On January 25, 2017, Judge Amos Mazzant entered a preliminary injunction enjoining the Department of Health and Human Services (HHS) from implementing or enforcing an interim final rule that HHS adopted in December. The rule would have required end-stage renal disease (ESRD) facilities that make contributions to charitable organizations that in turn pay private insurance premiums for the patients of the facilities to 1) disclose certain information to their patients and 2) notify, and receive certain assurances of acceptance of premium contributions from, the insurers that cover them.
Judge Mazzant had earlier entered a temporary restraining order blocking the rule from going into effect temporarily, but the preliminary injunction blocks it effectively until the court enters a final order.

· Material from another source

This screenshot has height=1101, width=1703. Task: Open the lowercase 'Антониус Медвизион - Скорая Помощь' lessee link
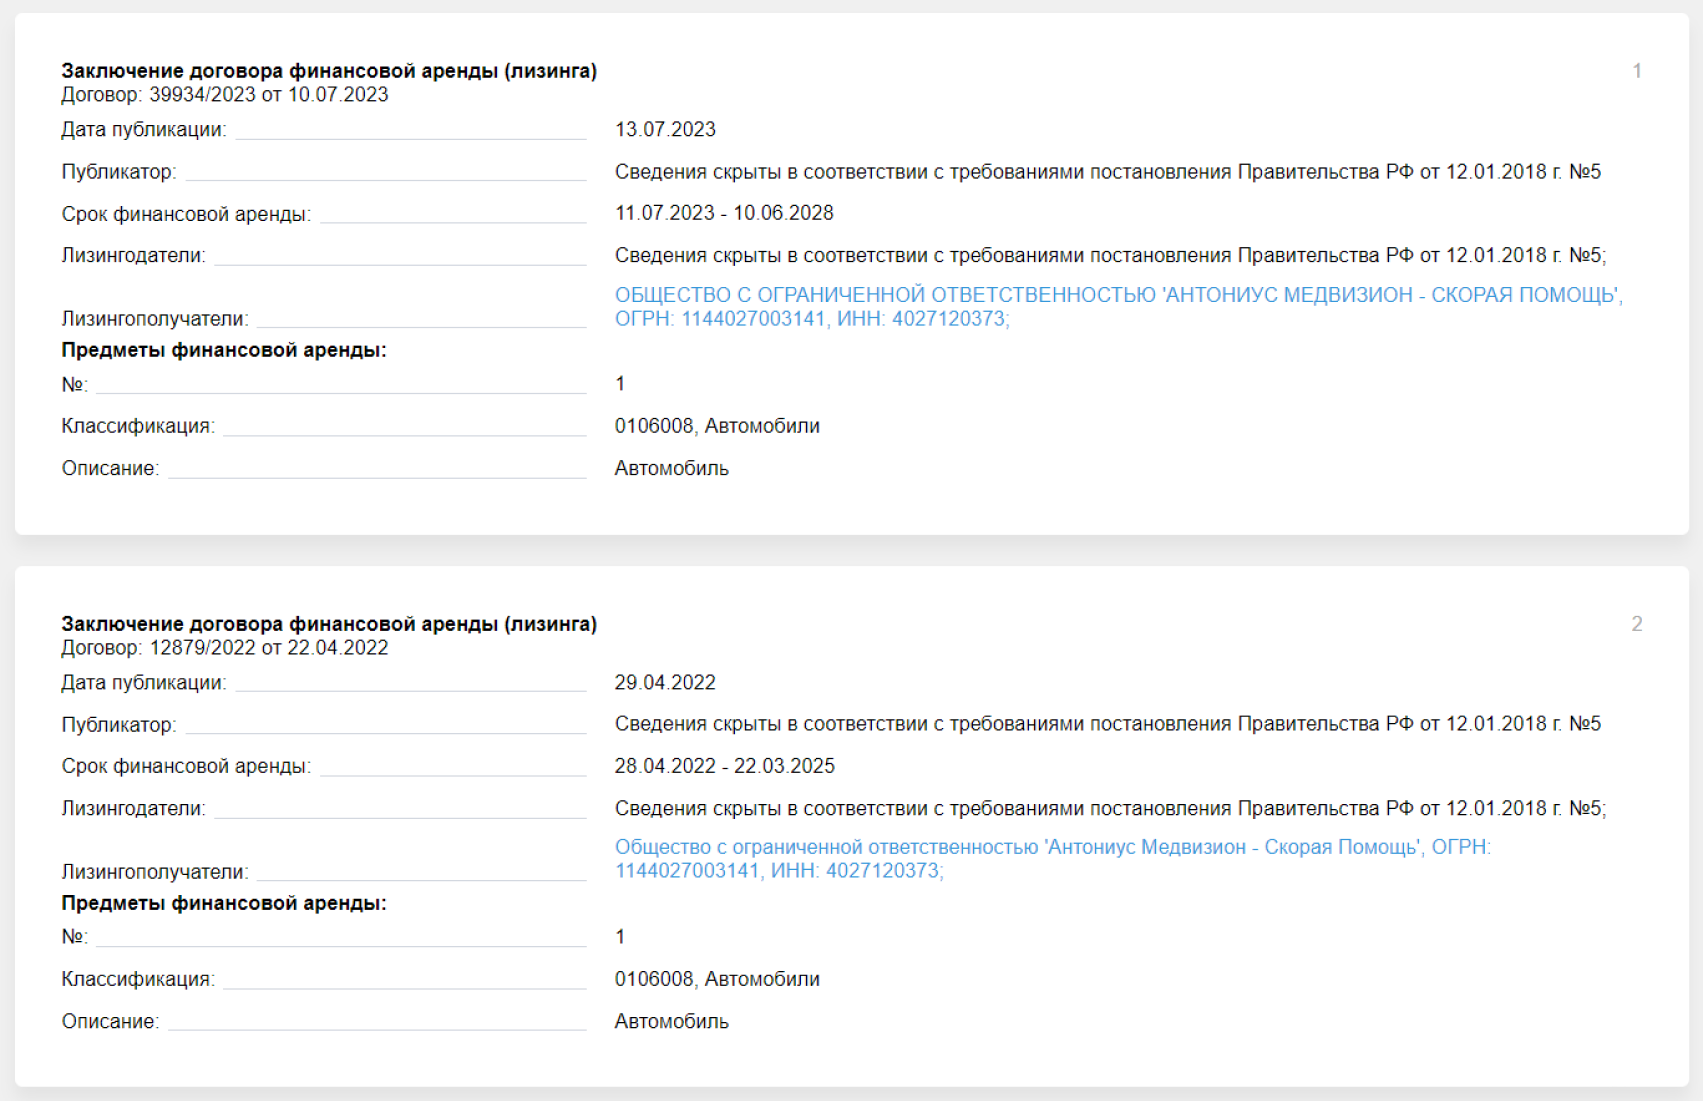coord(1052,847)
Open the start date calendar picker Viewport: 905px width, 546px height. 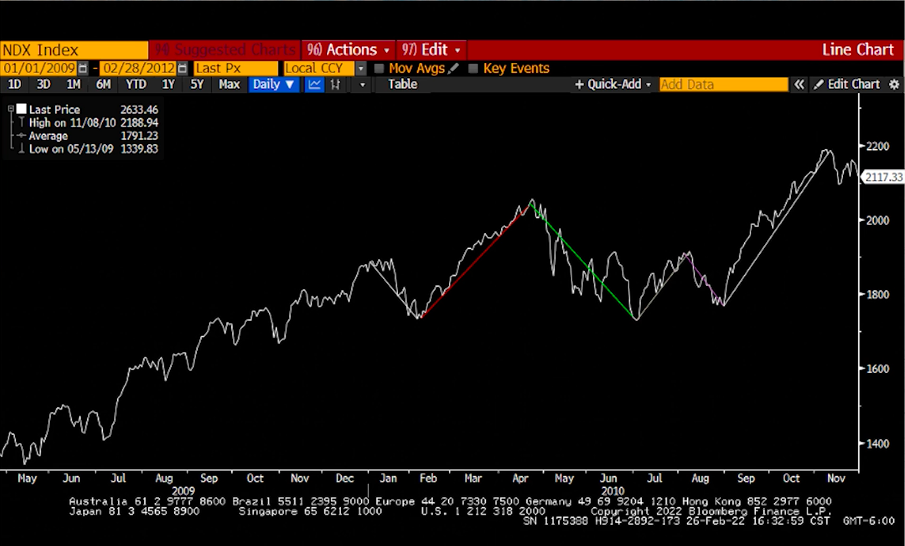(x=82, y=68)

The decision is of interest both because of the issue it addressed and because of the reasoning on which the court based its decision, which could have implications for the Trump administration’s efforts to rapidly reverse Obama administration policies regarding the ACA. HHS adopted the rule as an interim final rule without going through the normal Administrative Procedures Act notice and comment rulemaking process: publishing a proposed rule, accepting comments, and then, after due consideration of those comments, publishing a final rule. HHS was reacting to loud complaints from insurers that third party payments for individual insurance coverage for ESRD patients was destabilizing marketplace insurance markets. The insurers claimed that the ESRD patients are eligible for Medicare or Medicaid coverage, but that the ESRD facilities and the charities they supported were enrolling the patients in private coverage because the private insurers paid much higher rates to the providers than did the public programs.

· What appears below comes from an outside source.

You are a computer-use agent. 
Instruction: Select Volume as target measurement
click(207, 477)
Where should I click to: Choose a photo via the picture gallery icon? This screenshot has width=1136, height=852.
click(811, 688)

While HHS’ primary motivation in adopting the rule seems to have been the complaints of insurers, HHS justified the rule by claiming that it was necessary to protect ESRD patients from negative effects on their ability to get kidney transplants, from high cost-sharing, and from possible mid-year disruptions in care. Judge Mazzant concluded HHS had offered no support for these claims. He also held that the rule was causing large financial losses to dialysis facilities, was depriving ESRD patients of access to the providers of their choice, and was causing some of them to be uninsured. He concluded, therefore, that the requirements for a preliminary injunction were met and enjoined the enforcement of the rule.
Judge Mazzant’s Reasoning
As noted, the reasoning of the court on the legal issues in the case may be of even greater interest than the immediate effect of its ruling. HHS had issued a request for information in August seeking information on third-party payment practices but had not published a proposed rule. It had published the interim final rule with a comment period, but had not sought or considered comments before promulgating the rule.

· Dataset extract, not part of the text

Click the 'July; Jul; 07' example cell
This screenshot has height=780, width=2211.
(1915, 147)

Judge Mazzant observed that an agency may issue a rule without prior notice and comment for “good cause” when notice and comments would be “impractical, unnecessary, or contrary to the public interest.” HHS contended that it had good cause for waiving notice and comment procedures, but Judge Mazzant concluded that he did not have to give any deference to HHS’ conclusion. The good cause exception should be applied only when prior “announcement of a proposed rule would enable the sort of . . . manipulation the rule sought to present,” or in true emergencies, such as the situation that justified changed FAA rules adopted in the wake of the September 11 attacks.
A narrow construction of the good cause exception, the court held, is necessary “to avoid providing agencies with an ‘escape clause’ from the requirements Congress prescribed.” The court observed that notice and comment rulemaking “produces nuanced and detailed regulations, [which] greatly benefit from expert and regulated entity participation.” The court also held that HHS’ request for information did not provide adequate notice to the plaintiffs of the rulemaking being considered.
The court further held that, independent of the lack of notice and comment issue, the rule should be set aside under the Administrative Procedures Act as “arbitrary and capricious.” HHS had not considered, the court held, the problems its rule would cause for ESRD patients. Moreover, in adopting the interim final rule, HHS changed its position from long-standing HHS Office of Inspector General guidance concerning ESRD facility charitable donations. HHS did not provide a reasoned explanation as to why it was changing its position. Its rule was thus in violation of the APA.
What Judge Mazzant’s Reasoning Could Mean For The Trump Administration
The implications of the ruling are obvious. The Trump administration’s executive order on the Affordable Care Act strongly suggests that the new administration intends to rapidly alter Obama administration policies implementing the ACA. Most of those policies are established in federal rules and can only be changed through notice and comment rulemaking.
The agencies will have to give notice of their proposed changes, solicit comments, and carefully consider comments that they receive both supporting and opposing their proposals. They will have to give reasons why changes in policy are needed. If the Trump administration proceeds precipitously, ignoring the requirements of the APA (which the executive order instructed agencies to observe), it will likely find itself facing injunctions such as the one entered by Judge Mazzant.